■ Task prompt
Could you restate every record below word for word?

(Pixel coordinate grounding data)
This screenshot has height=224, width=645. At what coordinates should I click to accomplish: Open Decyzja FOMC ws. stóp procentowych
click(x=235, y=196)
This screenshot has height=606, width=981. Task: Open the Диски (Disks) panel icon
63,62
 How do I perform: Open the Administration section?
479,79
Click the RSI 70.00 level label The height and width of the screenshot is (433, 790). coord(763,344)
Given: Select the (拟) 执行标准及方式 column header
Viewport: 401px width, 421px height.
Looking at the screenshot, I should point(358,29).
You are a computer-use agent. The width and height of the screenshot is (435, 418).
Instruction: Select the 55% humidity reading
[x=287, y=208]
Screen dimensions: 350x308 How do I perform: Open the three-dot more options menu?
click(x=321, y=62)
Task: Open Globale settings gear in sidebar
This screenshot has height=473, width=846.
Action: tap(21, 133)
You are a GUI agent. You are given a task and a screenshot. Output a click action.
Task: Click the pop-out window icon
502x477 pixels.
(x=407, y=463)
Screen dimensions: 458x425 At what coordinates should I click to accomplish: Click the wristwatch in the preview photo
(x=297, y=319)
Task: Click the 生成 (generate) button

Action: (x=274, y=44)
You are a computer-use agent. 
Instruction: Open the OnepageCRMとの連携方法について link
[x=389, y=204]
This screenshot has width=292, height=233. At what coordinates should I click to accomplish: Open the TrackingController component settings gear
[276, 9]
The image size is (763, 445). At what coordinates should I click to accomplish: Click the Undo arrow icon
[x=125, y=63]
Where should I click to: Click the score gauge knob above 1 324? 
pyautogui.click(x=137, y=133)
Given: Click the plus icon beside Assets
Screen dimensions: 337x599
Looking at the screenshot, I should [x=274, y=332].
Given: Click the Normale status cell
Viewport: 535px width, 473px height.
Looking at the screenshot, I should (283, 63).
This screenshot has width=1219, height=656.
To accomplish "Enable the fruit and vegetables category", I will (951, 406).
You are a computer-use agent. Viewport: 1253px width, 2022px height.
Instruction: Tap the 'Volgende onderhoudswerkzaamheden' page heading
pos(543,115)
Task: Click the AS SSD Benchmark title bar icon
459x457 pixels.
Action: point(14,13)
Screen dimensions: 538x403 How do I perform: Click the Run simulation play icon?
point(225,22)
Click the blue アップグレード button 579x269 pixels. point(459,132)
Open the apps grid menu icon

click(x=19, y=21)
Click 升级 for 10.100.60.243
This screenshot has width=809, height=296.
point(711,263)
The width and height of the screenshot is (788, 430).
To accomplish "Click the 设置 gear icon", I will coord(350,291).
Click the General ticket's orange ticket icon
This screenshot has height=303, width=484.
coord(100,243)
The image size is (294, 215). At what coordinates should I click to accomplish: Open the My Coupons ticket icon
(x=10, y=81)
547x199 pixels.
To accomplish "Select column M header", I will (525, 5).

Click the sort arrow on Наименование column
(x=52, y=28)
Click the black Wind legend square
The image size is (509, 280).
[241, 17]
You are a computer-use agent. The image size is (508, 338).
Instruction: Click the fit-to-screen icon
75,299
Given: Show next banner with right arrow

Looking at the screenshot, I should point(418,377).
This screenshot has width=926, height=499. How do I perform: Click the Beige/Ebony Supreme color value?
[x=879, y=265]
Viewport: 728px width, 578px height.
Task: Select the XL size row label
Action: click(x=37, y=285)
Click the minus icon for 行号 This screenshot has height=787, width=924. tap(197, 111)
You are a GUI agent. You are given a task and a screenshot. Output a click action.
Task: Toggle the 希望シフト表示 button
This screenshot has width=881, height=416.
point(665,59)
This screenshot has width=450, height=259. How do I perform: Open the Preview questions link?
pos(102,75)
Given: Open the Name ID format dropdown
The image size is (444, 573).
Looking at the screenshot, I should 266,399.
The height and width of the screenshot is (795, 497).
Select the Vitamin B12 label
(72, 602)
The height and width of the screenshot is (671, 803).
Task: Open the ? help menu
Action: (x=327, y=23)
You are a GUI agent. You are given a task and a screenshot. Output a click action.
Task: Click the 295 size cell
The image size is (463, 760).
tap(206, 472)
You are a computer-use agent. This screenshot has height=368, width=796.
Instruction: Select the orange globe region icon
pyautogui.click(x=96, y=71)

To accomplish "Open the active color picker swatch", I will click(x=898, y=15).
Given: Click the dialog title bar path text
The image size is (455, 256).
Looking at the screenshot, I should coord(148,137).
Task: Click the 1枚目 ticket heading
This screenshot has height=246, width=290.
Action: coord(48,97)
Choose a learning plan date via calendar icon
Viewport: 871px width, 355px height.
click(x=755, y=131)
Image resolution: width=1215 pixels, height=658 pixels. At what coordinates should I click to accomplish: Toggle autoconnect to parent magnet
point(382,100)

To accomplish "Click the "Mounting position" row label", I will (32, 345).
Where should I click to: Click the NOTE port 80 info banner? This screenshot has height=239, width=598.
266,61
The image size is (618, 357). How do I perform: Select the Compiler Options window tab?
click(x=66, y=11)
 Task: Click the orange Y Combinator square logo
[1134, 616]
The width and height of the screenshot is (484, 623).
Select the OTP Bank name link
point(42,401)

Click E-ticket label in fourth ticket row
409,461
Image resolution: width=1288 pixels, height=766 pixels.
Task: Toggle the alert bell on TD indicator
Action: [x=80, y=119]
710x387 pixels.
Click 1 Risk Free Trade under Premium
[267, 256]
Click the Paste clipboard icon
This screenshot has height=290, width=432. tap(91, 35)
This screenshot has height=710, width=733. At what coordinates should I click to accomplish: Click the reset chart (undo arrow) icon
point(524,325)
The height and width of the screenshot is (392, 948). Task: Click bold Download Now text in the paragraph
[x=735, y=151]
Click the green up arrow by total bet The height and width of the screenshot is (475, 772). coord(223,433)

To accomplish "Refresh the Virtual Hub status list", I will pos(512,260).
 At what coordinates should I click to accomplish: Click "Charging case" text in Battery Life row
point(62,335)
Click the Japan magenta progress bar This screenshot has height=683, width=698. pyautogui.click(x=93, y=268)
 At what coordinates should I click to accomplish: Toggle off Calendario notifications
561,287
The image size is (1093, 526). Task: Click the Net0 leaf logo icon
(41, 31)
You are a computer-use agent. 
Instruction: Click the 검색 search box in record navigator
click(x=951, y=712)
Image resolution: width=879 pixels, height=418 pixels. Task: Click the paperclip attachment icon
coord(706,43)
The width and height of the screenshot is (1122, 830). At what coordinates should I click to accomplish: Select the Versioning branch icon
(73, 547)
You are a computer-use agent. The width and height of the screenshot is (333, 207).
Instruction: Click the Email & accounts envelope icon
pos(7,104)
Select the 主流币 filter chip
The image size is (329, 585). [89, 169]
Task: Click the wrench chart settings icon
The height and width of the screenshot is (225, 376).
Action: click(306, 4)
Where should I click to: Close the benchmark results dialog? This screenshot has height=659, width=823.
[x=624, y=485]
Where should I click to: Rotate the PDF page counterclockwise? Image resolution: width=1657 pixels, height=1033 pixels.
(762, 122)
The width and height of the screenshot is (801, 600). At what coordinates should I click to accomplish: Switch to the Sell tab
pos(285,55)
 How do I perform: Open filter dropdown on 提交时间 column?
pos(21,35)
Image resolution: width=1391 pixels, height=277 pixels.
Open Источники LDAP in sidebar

■ Solved exercise
This screenshot has height=224, width=645. At what coordinates should I click to accomplish: Open Decyzja FOMC ws. stóp procentowych
click(x=235, y=196)
This screenshot has height=606, width=981. Task: Open the Диски (Disks) panel icon
63,62
 How do I perform: Open the Administration section?
479,79
Click the RSI 70.00 level label The height and width of the screenshot is (433, 790). coord(763,344)
Given: Select the (拟) 执行标准及方式 column header
Viewport: 401px width, 421px height.
Looking at the screenshot, I should point(358,29).
You are a computer-use agent. The width and height of the screenshot is (435, 418).
Instruction: Select the 55% humidity reading
[x=287, y=208]
Screen dimensions: 350x308 How do I perform: Open the three-dot more options menu?
click(x=321, y=62)
Task: Open Globale settings gear in sidebar
This screenshot has height=473, width=846.
Action: tap(21, 133)
You are a GUI agent. You are given a task and a screenshot. Output a click action.
Task: Click the pop-out window icon
502x477 pixels.
(x=407, y=463)
Screen dimensions: 458x425 At what coordinates should I click to accomplish: Click the wristwatch in the preview photo
(x=297, y=319)
Task: Click the 生成 (generate) button

Action: (x=274, y=44)
You are a computer-use agent. 
Instruction: Open the OnepageCRMとの連携方法について link
[x=389, y=204]
This screenshot has width=292, height=233. At what coordinates should I click to accomplish: Open the TrackingController component settings gear
[276, 9]
The image size is (763, 445). At what coordinates should I click to accomplish: Click the Undo arrow icon
[x=125, y=63]
Where should I click to: Click the score gauge knob above 1 324? 
pyautogui.click(x=137, y=133)
Given: Click the plus icon beside Assets
Screen dimensions: 337x599
Looking at the screenshot, I should [x=274, y=332].
Given: Click the Normale status cell
Viewport: 535px width, 473px height.
Looking at the screenshot, I should (283, 63).
This screenshot has width=1219, height=656.
To accomplish "Enable the fruit and vegetables category", I will (951, 406).
You are a computer-use agent. Viewport: 1253px width, 2022px height.
Instruction: Tap the 'Volgende onderhoudswerkzaamheden' page heading
pos(543,115)
Task: Click the AS SSD Benchmark title bar icon
459x457 pixels.
Action: point(14,13)
Screen dimensions: 538x403 How do I perform: Click the Run simulation play icon?
point(225,22)
Click the blue アップグレード button 579x269 pixels. point(459,132)
Open the apps grid menu icon

click(x=19, y=21)
Click 升级 for 10.100.60.243
This screenshot has width=809, height=296.
point(711,263)
The width and height of the screenshot is (788, 430).
To accomplish "Click the 设置 gear icon", I will coord(350,291).
Click the General ticket's orange ticket icon
This screenshot has height=303, width=484.
coord(100,243)
The image size is (294, 215). At what coordinates should I click to accomplish: Open the My Coupons ticket icon
(x=10, y=81)
547x199 pixels.
To accomplish "Select column M header", I will (525, 5).

Click the sort arrow on Наименование column
(x=52, y=28)
Click the black Wind legend square
The image size is (509, 280).
[241, 17]
You are a computer-use agent. The image size is (508, 338).
Instruction: Click the fit-to-screen icon
75,299
Given: Show next banner with right arrow

Looking at the screenshot, I should point(418,377).
This screenshot has width=926, height=499. How do I perform: Click the Beige/Ebony Supreme color value?
[x=879, y=265]
Viewport: 728px width, 578px height.
Task: Select the XL size row label
Action: click(x=37, y=285)
Click the minus icon for 行号 This screenshot has height=787, width=924. tap(197, 111)
You are a GUI agent. You are given a task and a screenshot. Output a click action.
Task: Toggle the 希望シフト表示 button
This screenshot has width=881, height=416.
point(665,59)
This screenshot has width=450, height=259. How do I perform: Open the Preview questions link?
pos(102,75)
Given: Open the Name ID format dropdown
The image size is (444, 573).
Looking at the screenshot, I should 266,399.
The height and width of the screenshot is (795, 497).
Select the Vitamin B12 label
(72, 602)
The height and width of the screenshot is (671, 803).
Task: Open the ? help menu
Action: (x=327, y=23)
You are a GUI agent. You are given a task and a screenshot. Output a click action.
Task: Click the 295 size cell
The image size is (463, 760).
tap(206, 472)
You are a computer-use agent. This screenshot has height=368, width=796.
Instruction: Select the orange globe region icon
pyautogui.click(x=96, y=71)

To accomplish "Open the active color picker swatch", I will click(x=898, y=15).
Given: Click the dialog title bar path text
The image size is (455, 256).
Looking at the screenshot, I should coord(148,137).
Task: Click the 1枚目 ticket heading
This screenshot has height=246, width=290.
Action: coord(48,97)
Choose a learning plan date via calendar icon
Viewport: 871px width, 355px height.
click(x=755, y=131)
Image resolution: width=1215 pixels, height=658 pixels. At what coordinates should I click to accomplish: Toggle autoconnect to parent magnet
point(382,100)

To accomplish "Click the "Mounting position" row label", I will (32, 345).
Where should I click to: Click the NOTE port 80 info banner? This screenshot has height=239, width=598.
266,61
The image size is (618, 357). How do I perform: Select the Compiler Options window tab?
click(x=66, y=11)
 Task: Click the orange Y Combinator square logo
[1134, 616]
The width and height of the screenshot is (484, 623).
Select the OTP Bank name link
point(42,401)

Click E-ticket label in fourth ticket row
409,461
Image resolution: width=1288 pixels, height=766 pixels.
Task: Toggle the alert bell on TD indicator
Action: [x=80, y=119]
710x387 pixels.
Click 1 Risk Free Trade under Premium
[267, 256]
Click the Paste clipboard icon
This screenshot has height=290, width=432. tap(91, 35)
This screenshot has height=710, width=733. At what coordinates should I click to accomplish: Click the reset chart (undo arrow) icon
point(524,325)
The height and width of the screenshot is (392, 948). Task: Click bold Download Now text in the paragraph
[x=735, y=151]
Click the green up arrow by total bet The height and width of the screenshot is (475, 772). coord(223,433)

To accomplish "Refresh the Virtual Hub status list", I will pos(512,260).
 At what coordinates should I click to accomplish: Click "Charging case" text in Battery Life row
point(62,335)
Click the Japan magenta progress bar This screenshot has height=683, width=698. pyautogui.click(x=93, y=268)
 At what coordinates should I click to accomplish: Toggle off Calendario notifications
561,287
The image size is (1093, 526). Task: Click the Net0 leaf logo icon
(41, 31)
You are a computer-use agent. 
Instruction: Click the 검색 search box in record navigator
click(x=951, y=712)
Image resolution: width=879 pixels, height=418 pixels. Task: Click the paperclip attachment icon
coord(706,43)
The width and height of the screenshot is (1122, 830). At what coordinates should I click to accomplish: Select the Versioning branch icon
(73, 547)
You are a computer-use agent. The width and height of the screenshot is (333, 207).
Instruction: Click the Email & accounts envelope icon
pos(7,104)
Select the 主流币 filter chip
The image size is (329, 585). [89, 169]
Task: Click the wrench chart settings icon
The height and width of the screenshot is (225, 376).
Action: click(306, 4)
Where should I click to: Close the benchmark results dialog? This screenshot has height=659, width=823.
[x=624, y=485]
Where should I click to: Rotate the PDF page counterclockwise? Image resolution: width=1657 pixels, height=1033 pixels.
(762, 122)
The width and height of the screenshot is (801, 600). At what coordinates should I click to accomplish: Switch to the Sell tab
pos(285,55)
 How do I perform: Open filter dropdown on 提交时间 column?
pos(21,35)
Image resolution: width=1391 pixels, height=277 pixels.
Open Источники LDAP in sidebar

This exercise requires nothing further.